◆ Study text
Study

A critical evaluation of augmentative biological control

  • Published source details Collier T. & Van Steenwyk R. (2004) A critical evaluation of augmentative biological control. Biological Control, 31, 245-256.

Summary

Augmentative biological control (the release of large numbers of captive-reared natural predators to augment natural predator populations, or inundating pest populations with natural predators) is applied in relatively few agricultural systems, despite the potential to control arthropod crop pests, thus avoid or reducing the need for pesticide application.

A literature review was undertaken to assess the efficacy of augmentative biological in terms of effectiveness in suppressing agricultural pests, cost effectiveness and ecological factors limiting success. Over 140 studies of augmentative biological control were identified and reviewed.

Effectiveness was evaluated by assessing whether pest densities were suppressed to specified target levels and by reviewing studies that compared augmentation with pesticide application.

Stored entries:
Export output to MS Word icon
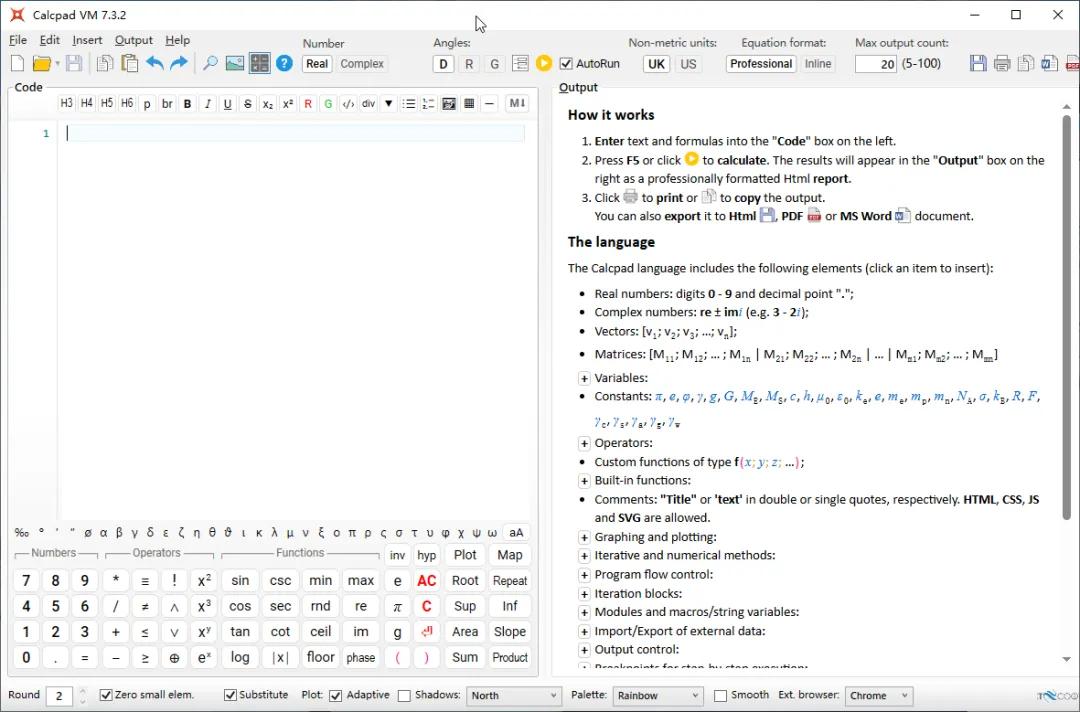The height and width of the screenshot is (712, 1080). point(1049,63)
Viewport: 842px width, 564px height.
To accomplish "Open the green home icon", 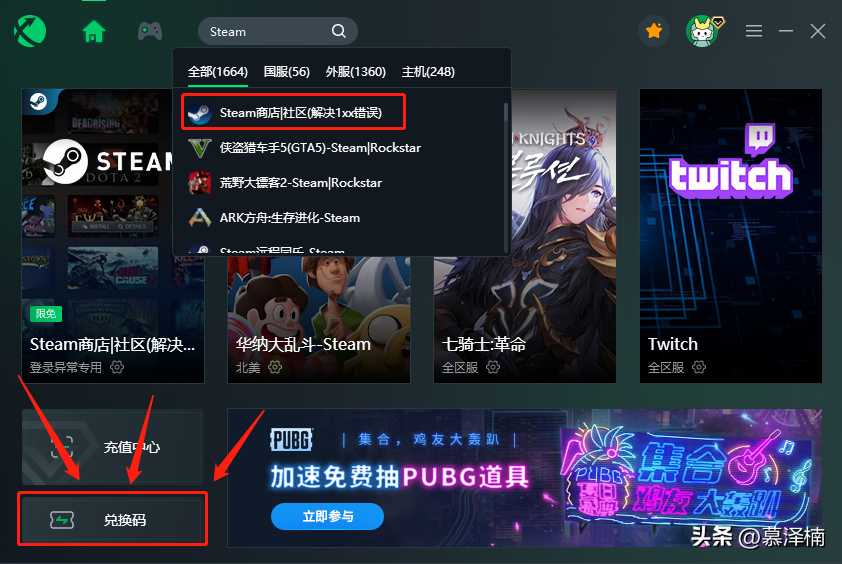I will 93,31.
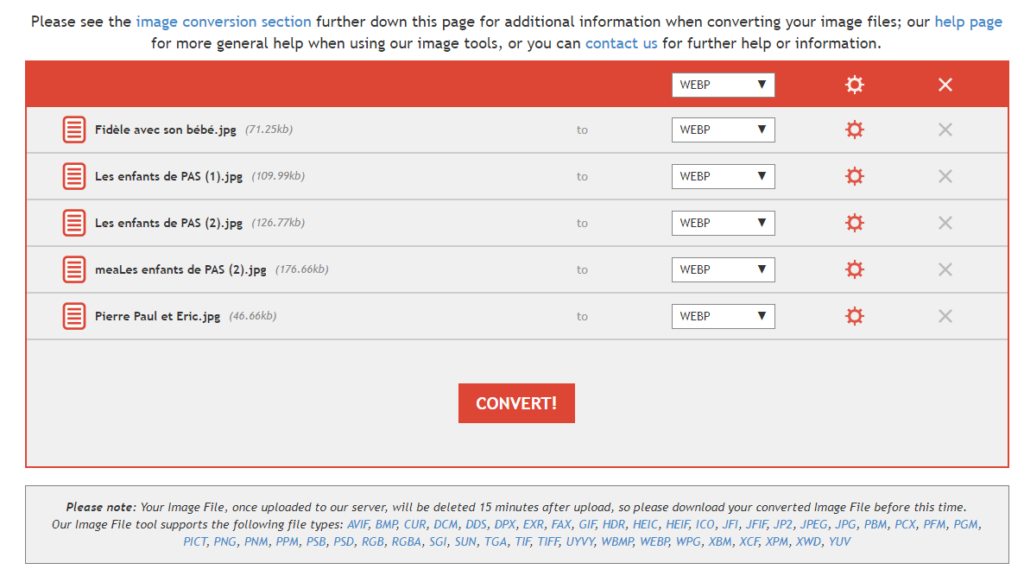The width and height of the screenshot is (1024, 582).
Task: Remove Fidèle avec son bébé.jpg from list
Action: [x=945, y=130]
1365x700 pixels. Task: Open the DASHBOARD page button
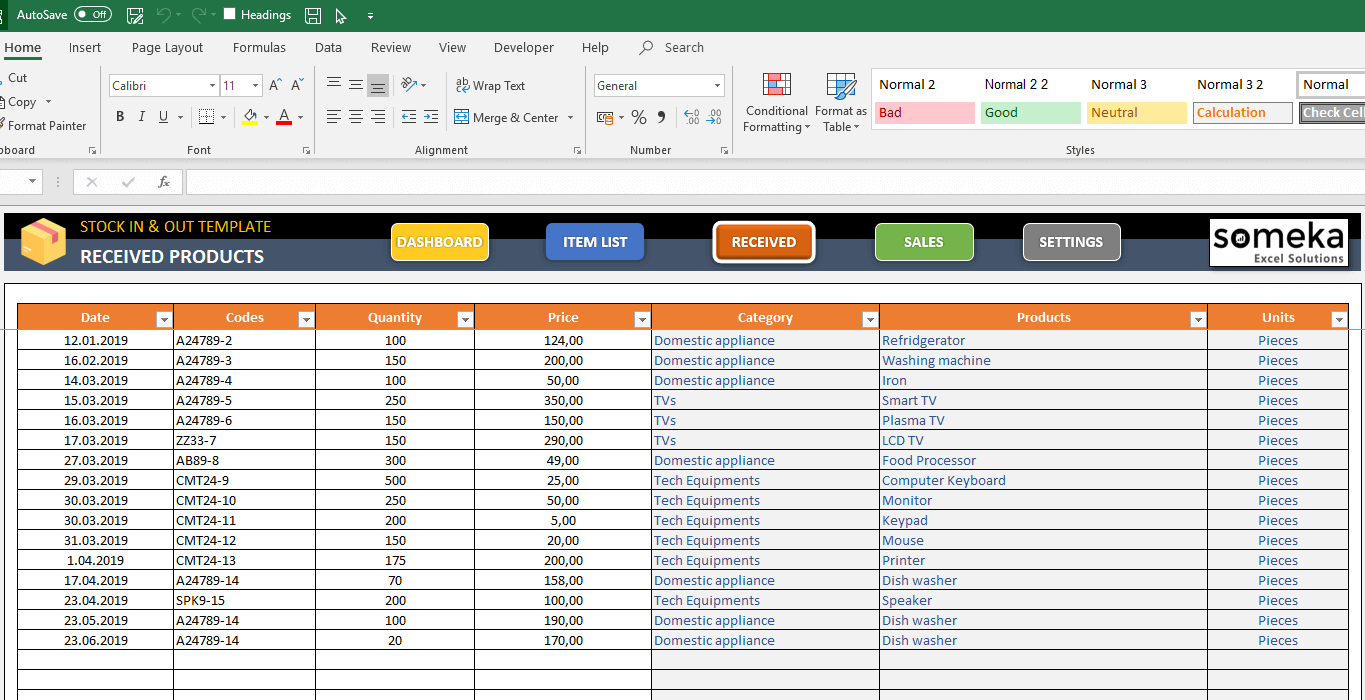[439, 241]
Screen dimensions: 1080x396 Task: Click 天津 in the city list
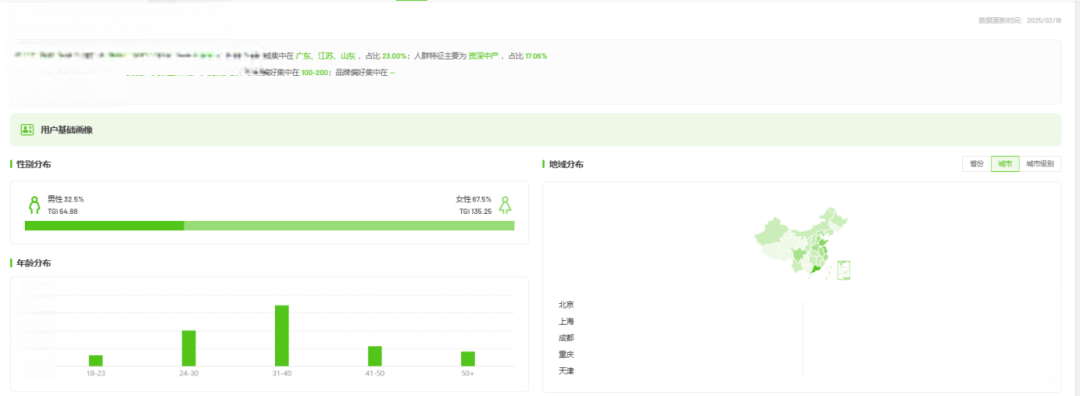pos(566,371)
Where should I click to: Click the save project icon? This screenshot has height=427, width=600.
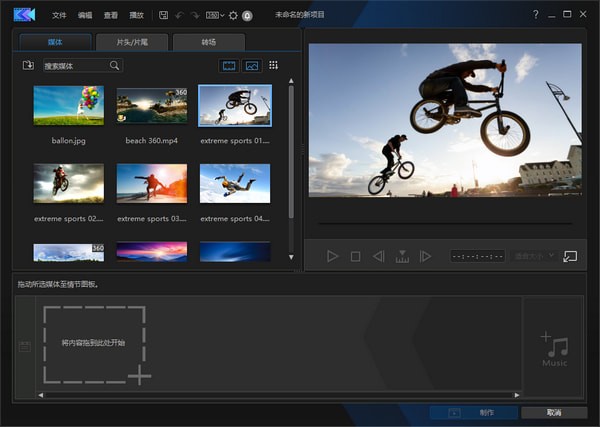(x=162, y=16)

◆ Assigned task
Output the passage of the augmentative biological control study text from "A literature review" to "identified and reviewed.", copied word for word.

◆ Finished exercise
A literature review was undertaken to assess the efficacy of augmentative biological in terms of effectiveness in suppressing agricultural pests, cost effectiveness and ecological factors limiting success. Over 140 studies of augmentative biological control were identified and reviewed.